▶ _Assignment_
The answer must consist solely of the lines from the one containing "This screenshot has height=380, width=594." through the last line of the records below, repeated exactly, with all pictures omitted.

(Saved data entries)
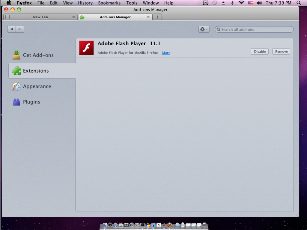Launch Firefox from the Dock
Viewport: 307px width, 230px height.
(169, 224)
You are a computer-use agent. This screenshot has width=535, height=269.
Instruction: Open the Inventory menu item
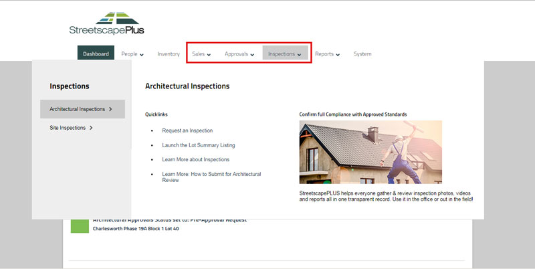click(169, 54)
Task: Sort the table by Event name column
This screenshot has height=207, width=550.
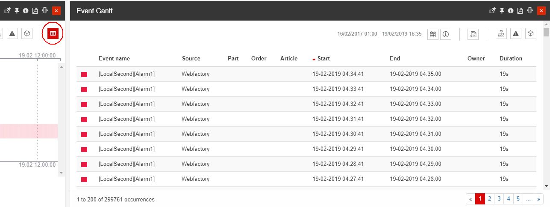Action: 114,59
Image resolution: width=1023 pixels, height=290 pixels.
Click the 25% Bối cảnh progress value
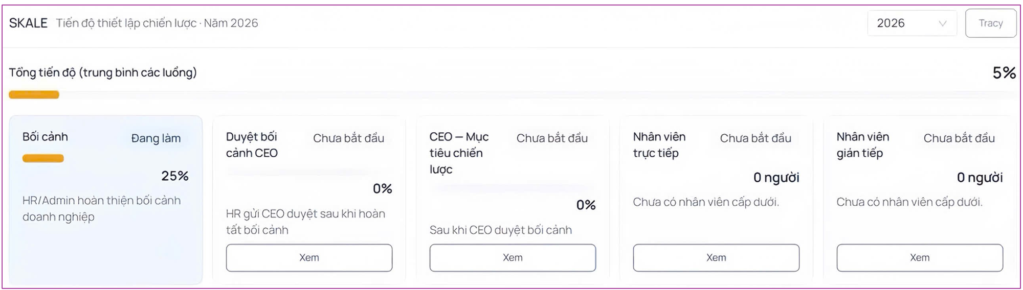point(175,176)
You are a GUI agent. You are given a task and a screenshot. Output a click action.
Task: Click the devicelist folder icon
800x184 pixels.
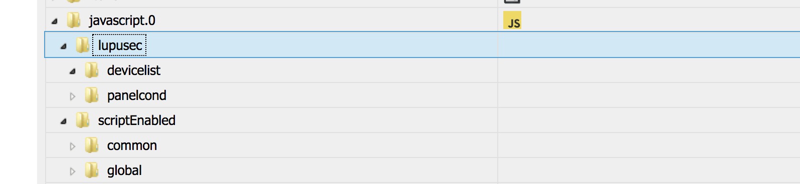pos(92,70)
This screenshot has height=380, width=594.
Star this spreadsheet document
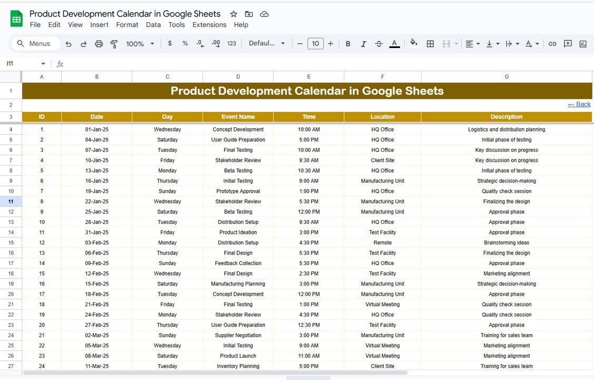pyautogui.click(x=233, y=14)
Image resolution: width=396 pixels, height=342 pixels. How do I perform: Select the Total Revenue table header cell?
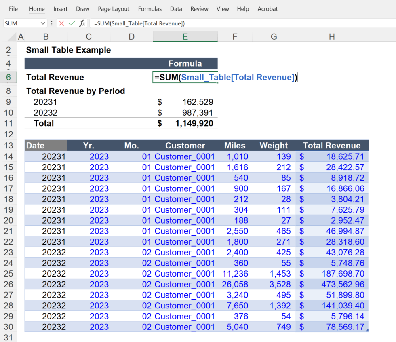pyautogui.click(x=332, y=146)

▶ _Your response_
This screenshot has height=380, width=594.
Star this spreadsheet document
pyautogui.click(x=233, y=14)
Image resolution: width=396 pixels, height=342 pixels. How do I perform: Select the Total Revenue table header cell?
pyautogui.click(x=332, y=146)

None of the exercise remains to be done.